# TASK REQUIREMENTS
A: Please copy word for word the part of the blog post about the RACV poster that begins with the words "ews2008, Bill H" and stops after "into an artwork.".
B: Continue the blog post about the RACV poster from its last sentence, writing the next part.

# SOURCE
2009 RACV Driving School advertising poster

ews2008, Bill H Luke, Torn poster on linen, 116x96.5cm, Signed LR

2007 Melbourne Fringe poster by Studio Pip and Co

2006 Moonlight Cinema image detail illustrated by Darren Henderson and Studio Pip and Co
It is not often that the mirror is turned on the studio and our work appears to pop up in new and familiar spaces.
This poster campaign for RACV running in the streets of Melbourne has a touch of the Studio’s work for Melbourne Fringe in 2007 crossed with our Moonlight Cinema campaign. It leaves one to wonder what resources this communication group had to develop this presentation?
Bill H Luke’s collage work – ews2008 is another example, yet it seems to be more flattering to see works sampled and repurposed into an artwork.
The question to ask in this instance is when is an execution a blatant rip off, a happy accident, or a homage?
In advertising it seems to be the status quo to research a look and adapt that look to one’s campaign. Lazur’s Archive the advertising industry’s benchmark publication documents campaigns, with little commentary from around the world. Lazur’s is a resource readily found in many agency art departments and prominent tool assisting art directors with the getting the creative juices going, so to speak. It is amazing how often one will find a prominent campaign that looks very similar to a project from Brazil, Korea, France, or Wyoming.
At the moment we are working on a significant image making programme for the Australian Institute of Architecture and we would love to do something like Fabio Ongarto, 3 Deep Design, Chase & Galley, Jonathan Zawada, or John Melin – it would make the whole process more profitable. However the joy, or the thrill we get from any project is in the making. As the making is the most important outcome of the work, the studio’s development and the prize that rewards our client’s vision.

# DATA
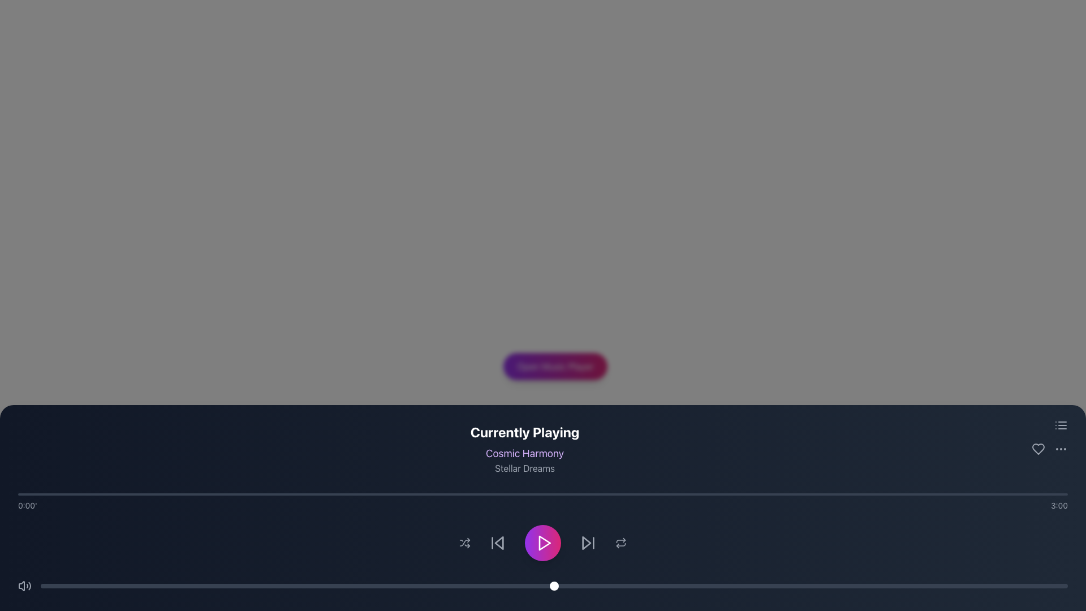 The image size is (1086, 611). Describe the element at coordinates (113, 585) in the screenshot. I see `the slider` at that location.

# EXPECTED ANSWERS
A:
ews2008, Bill H Luke, Torn poster on linen, 116x96.5cm, Signed LR

2007 Melbourne Fringe poster by Studio Pip and Co

2006 Moonlight Cinema image detail illustrated by Darren Henderson and Studio Pip and Co
It is not often that the mirror is turned on the studio and our work appears to pop up in new and familiar spaces.
This poster campaign for RACV running in the streets of Melbourne has a touch of the Studio’s work for Melbourne Fringe in 2007 crossed with our Moonlight Cinema campaign. It leaves one to wonder what resources this communication group had to develop this presentation?
Bill H Luke’s collage work – ews2008 is another example, yet it seems to be more flattering to see works sampled and repurposed into an artwork.

B:
In terms of image making there is a rule that an image needs to be modified by at least 25% to be exempt of copyright laws – what ever that 25% means. However there is nothing that covers a look, a treatment, an approach as in the case of the RACV image and our approach to work.
All we can say in response to RACV’s latest campaign is that we go to a lot effort to develop work that has it own look. We spend a lot of time ensuring our work is in fact our work, and if we find the need to closely reference an artist, we either try and commission this artist or image maker, or convince the client to continue the design development until we come up with something that has it’s own look and feel.
It is a difficult for unique image makers to protect their work, apart from using the internet to publish work and make this effort and outcome public. This situation makes us appreciate clients that make an effort to seek out those of us that are dedicated making new work, by making their marketing budgets and vision for communicating their brands part of our ongoing process.
3 comments
I doubt using a cut-out of eyes constitutes copying. I’d say it’s a pretty common graphic and collaging tool.
Maisy has a good point.
Maybe all designers and illustrators should produce work for their clients without surveying recent local campaigns. Who cares if a new unique piece uses similar methods to another job — it happens with popular stock images all the time. I reckon Pip and Co should use a big chunky san serif asterisk in it’s next logo, and use this big chunky asterisk on Pip and Co’s website, on new book cover, and stationery. After all it is a pretty common tool used in graphic communication. What do you think Andrew and Vince?
I wrote about something similiar on my blog
check it out gang!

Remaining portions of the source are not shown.